Learning Management System Demystified

A Learning Management System (LMS) is a software application which is much more robust than a CMS. An LMS plans, delivers, and manages all the learning needs of an organization. Using an LMS you can make courses available, manage enrolments, check learner eligibility, develop reminders of class schedules, record course completion, develop tests, communicate the completion of the course to the learner’s manager and generate follow-up correspondence to the learner. It also provides a platform to manage blended learning which includes conventional classroom learning and online learning. Unlike CMS which is more version control oriented, LMS is more of a training control system. An LMS can function as a repository of eLearning courses and track the learning progress and maintain a track of scores that the learners receive on completing the assessments. Additionally, an LMS facilitates administrators or trainers to prepare reports, design assignments, and send reminders to learners from one central location.


Distinction between CMS and LMS

While both these applications have their own place and importance in an organization, the differences between the two are significant in their core functionality. From a student’s or learner’s perspective a CMS is more of a passive application which they can use to simply view documents. On the other hand an LMS facilitates learners with the ability to view, listen, and interact with the courseware. It provides learners with options to try examples, complete assessments, and provide evaluation or feedback on courses.

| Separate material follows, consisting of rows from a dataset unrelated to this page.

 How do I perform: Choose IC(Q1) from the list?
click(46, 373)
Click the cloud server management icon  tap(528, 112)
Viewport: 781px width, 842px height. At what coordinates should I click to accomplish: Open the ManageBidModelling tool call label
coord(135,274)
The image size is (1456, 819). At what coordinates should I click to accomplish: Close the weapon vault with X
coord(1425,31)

Most LMS enable facilitate managers to upload online training material created by different authoring tools, as long as the content is compliant with SCORM, which is the industry standard file format. An LMS facilitates organizations to assign training to their employees, track their participation, and generate reports pertaining to employee training activity and results. In certain sectors where companies are legally obligated to provide compliance or safety training to its employees, an LMS is an essential tool as it helps to keep track of the company’s compliance.

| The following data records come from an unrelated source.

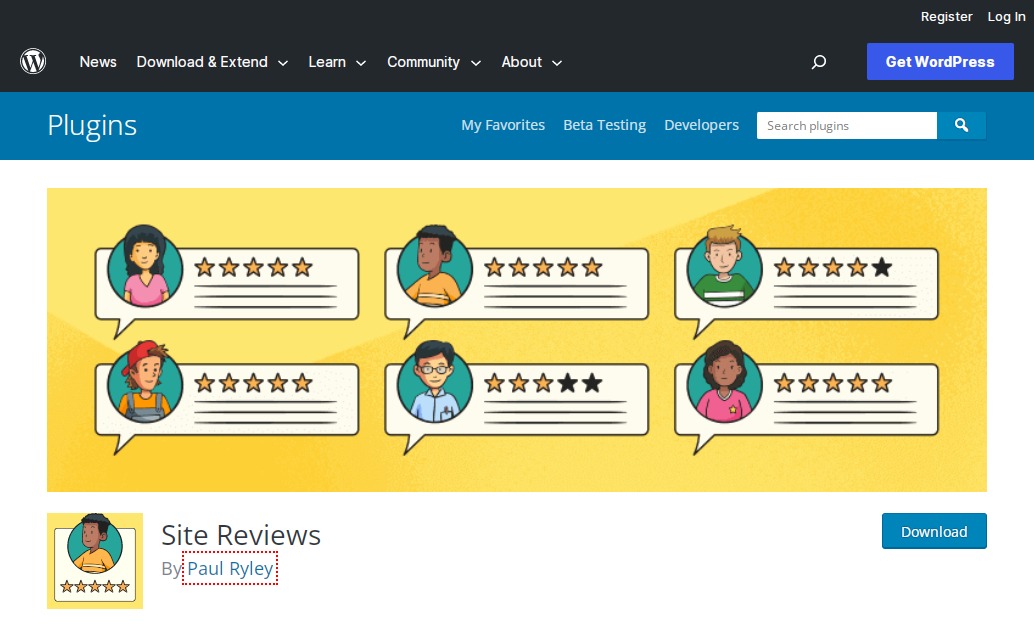Viewport: 1034px width, 629px height.
Task: Open the site search magnifier icon
Action: click(x=819, y=62)
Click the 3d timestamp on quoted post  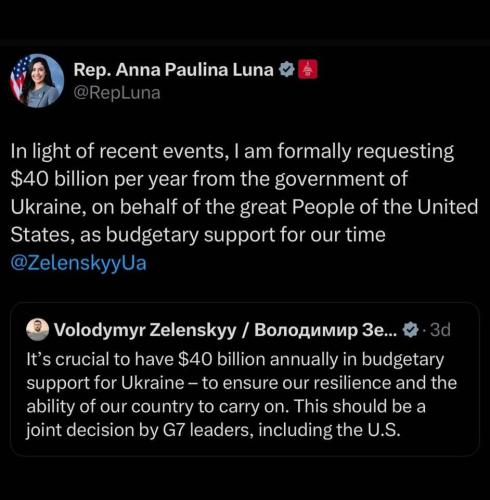point(440,330)
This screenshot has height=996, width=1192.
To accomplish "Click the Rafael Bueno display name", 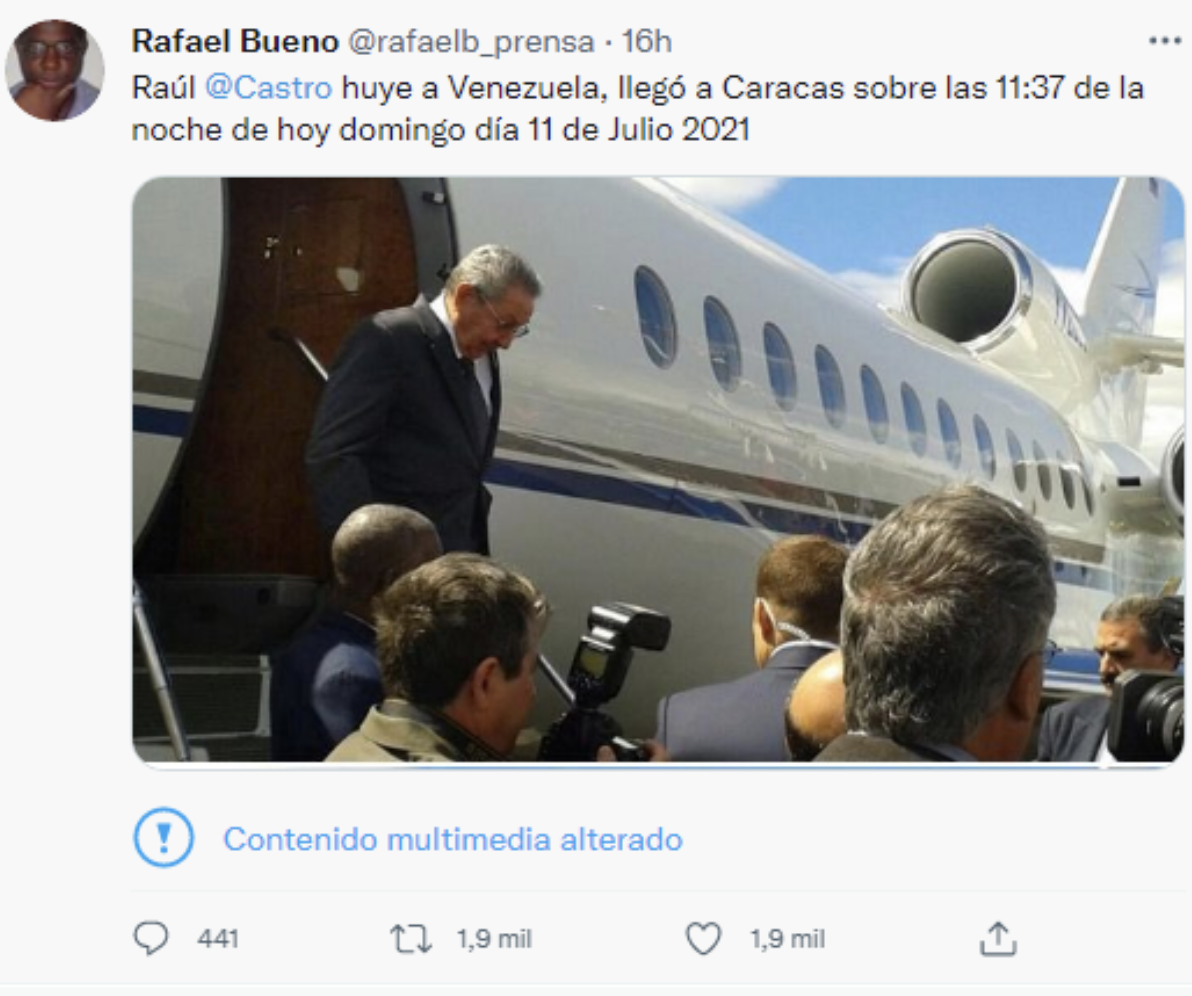I will pos(235,42).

Content management systems on the other hand create the framework in which the training content is stored and displayed on a website. A CMS manages various forms of content, as well as different file formats, images, audio files, and many more.CMS facilitates distributors to decide which content can be displayed privately or publicly. Some of the common content management systems which are used to create all kinds of websites include Drupal and WordPress.

At the end of the day, you need to understand that you have the ability to manage and deliver content on all both these management systems. While both these systems have a lot of similarities, they ultimately have different functions and it is up to you to take your pick based on your requirement.